3

I'm building an Apache Spark application that can both be debugged locally and deployed to cluster. To do this, I have to define its dependency to spark-core (a Java/scala library) to fulfil the following requirement.

Included in in compile (other wise the compilation fails) Included in run and test (for local debugging and unit test) Excluded in assembly (for deployment to a cluster with provided spark-core, this decrease jar size by 70M, I'm using maven-shade plugin to generate the all-inclusive jar as there are some jar hell issues that cannot be resolved using maven-assembly)

Unfortunately it looks like custom scope wasn't natively supported by maven. Is there a way to enable it using some plugins?

tribbloid
  • 4,026
  • 14
  • 64
  • 103
  • http://stackoverflow.com/questions/18838944/sbt-how-can-i-add-provided-dependencies-back-to-run-test-tasks-classpath Namely I want to achieve the same using maven instead of sbt – tribbloid Jul 14 '14 at 22:48
  • What is the actual issue you're having, I'm using maven to run spark with no issues – aaronman Jul 15 '14 at 03:25

3 Answers3

1

We do exactly that on our maven build: exclude the Spark assembly from being included in the job assembly. We add an exclusion rule to the maven-shade plugin configuration.

<configuration>
    <shadedArtifactAttached>true</shadedArtifactAttached>
    <shadedClassifierName>jar-with-dependencies</shadedClassifierName>
        <artifactSet>
            <excludes>
                <exclude>org.apache.spark:spark-assembly</exclude>
            </excludes>
        </artifactSet>
...
</configuration>
maasg
  • 37,100
  • 11
  • 88
  • 115
  • Thanks a lot! let me try that first – tribbloid Jul 15 '14 at 13:01
  • OK I have tested it, looks not very effective, it increase jar size from 52M to 105M, looks like this exclusion is not transitive (all transitive dependencies of spark-assembly are retained in jar) – tribbloid Jul 18 '14 at 01:31
  • We build against a spark assembly uber-jar that gets effectively excluded with this rule. Otherwise you need to exclude all dependencies. – maasg Jul 18 '14 at 06:54
  • I understand, thank you so much for sharing it. If mvnrepository host this uber-jar this is really an effective solution, otherwise I need to find an alternative way, let me check that out – tribbloid Jul 18 '14 at 13:58
  • we build our own with our specific Hadoop version and host it privately on S3. You could do the same and host it locally on the dev machine m2 repo. – maasg Jul 18 '14 at 14:19
  • Thank you for your advice. Well this is an open source project that is very loosely organized, we can't create a public repo just for that. I've confirmed the uber jar is not in mvnrepository, looks like scope=provided has to be there for a while until maven-shade adopted the new feature – tribbloid Jul 18 '14 at 15:22
0

You can use the scope attribute (provided) for dependency.
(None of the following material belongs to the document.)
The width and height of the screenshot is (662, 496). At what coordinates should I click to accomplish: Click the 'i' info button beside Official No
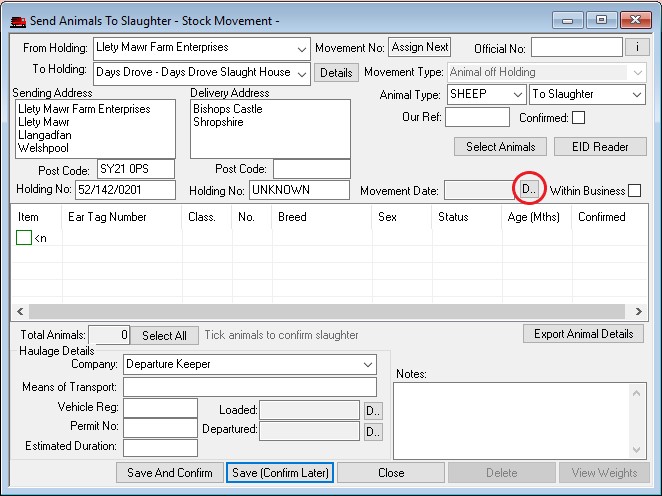[637, 47]
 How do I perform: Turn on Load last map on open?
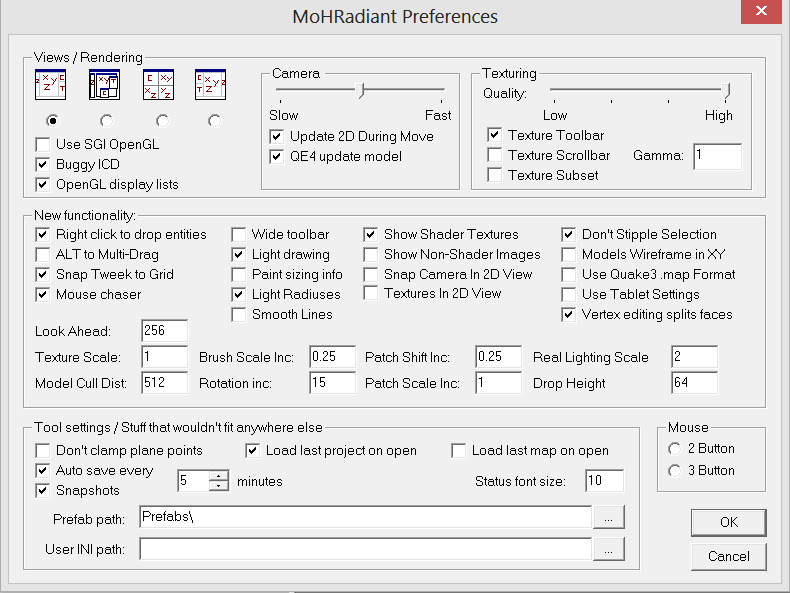point(459,450)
This is much like compile, but indicates you expect the JDK or a container to provide the dependency at runtime. For example, when building a web application for the Java Enterprise Edition, you would set the dependency on the Servlet API and related Java EE APIs to scope provided because the web container provides those classes. This scope is only available on the compilation and test classpath, and is not transitive.

Ref : http://maven.apache.org/guides/introduction/introduction-to-dependency-mechanism.html#Dependency_Scope

eg:

<dependency>
  <groupId>group-a</groupId>
  <artifactId>artifact-b</artifactId>
  <version>1.0</version>
  <type>bar</type>
  <scope>provided</scope>
</dependency>
Kapil Balagi
  • 1,074
  • 8
  • 3
  • Unfortunately no can do, it will exclude dependencies even in run and test time, in our case we just want to exclude in assembly time – tribbloid Jul 16 '14 at 20:05
  • I don't understand why this has been marked down, this is how I configure my Spark maven builds which supports Local and Unit testing as part of the build, and the packaged JAR for production deployment doesn't contain any Spark libraries – Brad Jan 25 '17 at 22:20
0

You should create 2 profiles. 1 for your idea with spark at compile scope (default), the other used during your build (with provided scope).

<profiles>
    <profile>
        <id>default-without-spark</id>
        <activation>
            <activeByDefault>true</activeByDefault>
        </activation>
        <dependencies>
            <dependency>
                <groupId>org.apache.spark</groupId>
                <artifactId>spark-core_2.11</artifactId>
                <scope>provided</scope>
            </dependency>
        </dependencies>
    </profile>
    <profile>
        <id>dev</id>
        <dependencies>
            <dependency>
                <groupId>org.apache.spark</groupId>
                <artifactId>spark-core_2.11</artifactId>
            </dependency>
        </dependencies>
    </profile>
</profiles>

You'll get what you want without the disadvantage of @maasg solution (all spark transitive dependencies added to your final jar)

Quentin
  • 3,150
  • 4
  • 24
  • 34